▸ Supplied records
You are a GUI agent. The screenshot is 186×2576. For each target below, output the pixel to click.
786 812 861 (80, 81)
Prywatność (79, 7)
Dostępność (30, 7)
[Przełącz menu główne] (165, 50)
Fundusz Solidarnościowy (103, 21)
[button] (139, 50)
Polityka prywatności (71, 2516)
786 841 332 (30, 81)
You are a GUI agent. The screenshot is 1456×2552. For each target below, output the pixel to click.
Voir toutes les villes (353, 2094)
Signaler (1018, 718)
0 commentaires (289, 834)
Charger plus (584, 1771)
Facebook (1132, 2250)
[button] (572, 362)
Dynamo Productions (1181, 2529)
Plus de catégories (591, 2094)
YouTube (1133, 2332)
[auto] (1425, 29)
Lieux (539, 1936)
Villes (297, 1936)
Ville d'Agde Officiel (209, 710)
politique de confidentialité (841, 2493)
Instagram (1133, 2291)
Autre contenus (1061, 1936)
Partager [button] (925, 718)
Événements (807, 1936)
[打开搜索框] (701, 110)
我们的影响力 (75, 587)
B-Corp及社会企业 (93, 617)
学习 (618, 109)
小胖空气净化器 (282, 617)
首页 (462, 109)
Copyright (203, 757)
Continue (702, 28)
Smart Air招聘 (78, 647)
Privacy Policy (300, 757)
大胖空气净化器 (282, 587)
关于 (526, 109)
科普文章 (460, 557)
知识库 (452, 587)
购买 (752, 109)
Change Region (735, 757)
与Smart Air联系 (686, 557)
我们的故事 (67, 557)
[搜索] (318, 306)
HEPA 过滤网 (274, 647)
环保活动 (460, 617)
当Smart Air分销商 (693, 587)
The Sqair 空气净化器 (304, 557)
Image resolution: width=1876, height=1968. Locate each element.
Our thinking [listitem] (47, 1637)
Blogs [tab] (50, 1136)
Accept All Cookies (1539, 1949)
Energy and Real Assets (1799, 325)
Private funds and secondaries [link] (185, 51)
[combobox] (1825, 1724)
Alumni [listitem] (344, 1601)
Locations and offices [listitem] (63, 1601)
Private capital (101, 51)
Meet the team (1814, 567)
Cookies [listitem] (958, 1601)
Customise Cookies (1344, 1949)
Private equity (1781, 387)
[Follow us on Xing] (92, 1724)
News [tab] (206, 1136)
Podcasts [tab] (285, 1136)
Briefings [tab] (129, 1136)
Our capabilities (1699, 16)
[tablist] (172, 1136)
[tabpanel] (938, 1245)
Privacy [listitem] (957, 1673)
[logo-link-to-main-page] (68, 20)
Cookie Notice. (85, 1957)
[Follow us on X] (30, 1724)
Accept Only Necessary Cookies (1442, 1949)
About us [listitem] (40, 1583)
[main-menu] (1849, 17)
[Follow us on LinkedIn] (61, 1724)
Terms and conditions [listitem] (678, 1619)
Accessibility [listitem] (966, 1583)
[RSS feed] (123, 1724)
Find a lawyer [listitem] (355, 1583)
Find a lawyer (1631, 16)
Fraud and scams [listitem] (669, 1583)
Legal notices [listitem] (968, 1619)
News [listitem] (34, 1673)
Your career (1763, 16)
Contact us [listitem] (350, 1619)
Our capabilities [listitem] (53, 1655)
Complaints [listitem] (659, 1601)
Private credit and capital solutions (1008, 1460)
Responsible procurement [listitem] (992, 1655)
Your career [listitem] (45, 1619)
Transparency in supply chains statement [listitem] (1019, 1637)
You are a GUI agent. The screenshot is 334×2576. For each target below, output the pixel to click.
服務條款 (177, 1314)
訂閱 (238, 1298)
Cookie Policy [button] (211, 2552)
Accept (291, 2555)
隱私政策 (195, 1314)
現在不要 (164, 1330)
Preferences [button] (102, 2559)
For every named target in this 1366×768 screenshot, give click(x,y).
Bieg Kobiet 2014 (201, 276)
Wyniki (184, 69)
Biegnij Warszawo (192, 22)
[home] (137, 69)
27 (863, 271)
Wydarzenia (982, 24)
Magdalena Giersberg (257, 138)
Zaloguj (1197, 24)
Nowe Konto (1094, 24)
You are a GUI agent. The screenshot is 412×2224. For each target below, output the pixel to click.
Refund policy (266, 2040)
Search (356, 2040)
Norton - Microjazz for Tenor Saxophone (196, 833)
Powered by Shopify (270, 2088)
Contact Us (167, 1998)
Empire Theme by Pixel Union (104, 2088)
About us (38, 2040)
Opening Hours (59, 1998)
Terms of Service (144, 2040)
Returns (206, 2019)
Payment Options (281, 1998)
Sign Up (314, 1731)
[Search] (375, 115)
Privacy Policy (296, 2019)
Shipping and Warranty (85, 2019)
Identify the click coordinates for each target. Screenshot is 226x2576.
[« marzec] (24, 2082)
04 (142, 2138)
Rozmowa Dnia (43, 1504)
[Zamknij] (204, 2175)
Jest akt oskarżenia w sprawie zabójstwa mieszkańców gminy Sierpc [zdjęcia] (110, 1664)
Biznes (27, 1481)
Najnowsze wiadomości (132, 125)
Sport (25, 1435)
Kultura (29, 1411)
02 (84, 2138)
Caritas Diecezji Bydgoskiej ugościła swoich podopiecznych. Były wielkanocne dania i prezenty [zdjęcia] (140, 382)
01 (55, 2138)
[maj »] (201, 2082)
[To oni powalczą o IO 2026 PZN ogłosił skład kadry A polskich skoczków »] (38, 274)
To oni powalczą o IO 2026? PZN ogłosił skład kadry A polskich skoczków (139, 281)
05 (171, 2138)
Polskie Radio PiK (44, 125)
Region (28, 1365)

▸ Task directions
Please return only the lines above, starting at the line that has "786 841 332 (30, 81)" and ending at the line that has "Customise Cookies (1344, 1949)", keeping both and leaving each one unchanged.

▸ Answer area
786 841 332 (30, 81)
You are a GUI agent. The screenshot is 1456×2552. For each target below, output the pixel to click.
Voir toutes les villes (353, 2094)
Signaler (1018, 718)
0 commentaires (289, 834)
Charger plus (584, 1771)
Facebook (1132, 2250)
[button] (572, 362)
Dynamo Productions (1181, 2529)
Plus de catégories (591, 2094)
YouTube (1133, 2332)
[auto] (1425, 29)
Lieux (539, 1936)
Villes (297, 1936)
Ville d'Agde Officiel (209, 710)
politique de confidentialité (841, 2493)
Instagram (1133, 2291)
Autre contenus (1061, 1936)
Partager [button] (925, 718)
Événements (807, 1936)
[打开搜索框] (701, 110)
我们的影响力 (75, 587)
B-Corp及社会企业 (93, 617)
学习 (618, 109)
小胖空气净化器 (282, 617)
首页 (462, 109)
Copyright (203, 757)
Continue (702, 28)
Smart Air招聘 (78, 647)
Privacy Policy (300, 757)
大胖空气净化器 (282, 587)
关于 (526, 109)
科普文章 (460, 557)
知识库 (452, 587)
购买 (752, 109)
Change Region (735, 757)
与Smart Air联系 (686, 557)
我们的故事 (67, 557)
[搜索] (318, 306)
HEPA 过滤网 (274, 647)
环保活动 (460, 617)
当Smart Air分销商 (693, 587)
The Sqair 空气净化器 (304, 557)
Image resolution: width=1876, height=1968. Locate each element.
Our thinking [listitem] (47, 1637)
Blogs [tab] (50, 1136)
Accept All Cookies (1539, 1949)
Energy and Real Assets (1799, 325)
Private funds and secondaries [link] (185, 51)
[combobox] (1825, 1724)
Alumni [listitem] (344, 1601)
Locations and offices [listitem] (63, 1601)
Private capital (101, 51)
Meet the team (1814, 567)
Cookies [listitem] (958, 1601)
Customise Cookies (1344, 1949)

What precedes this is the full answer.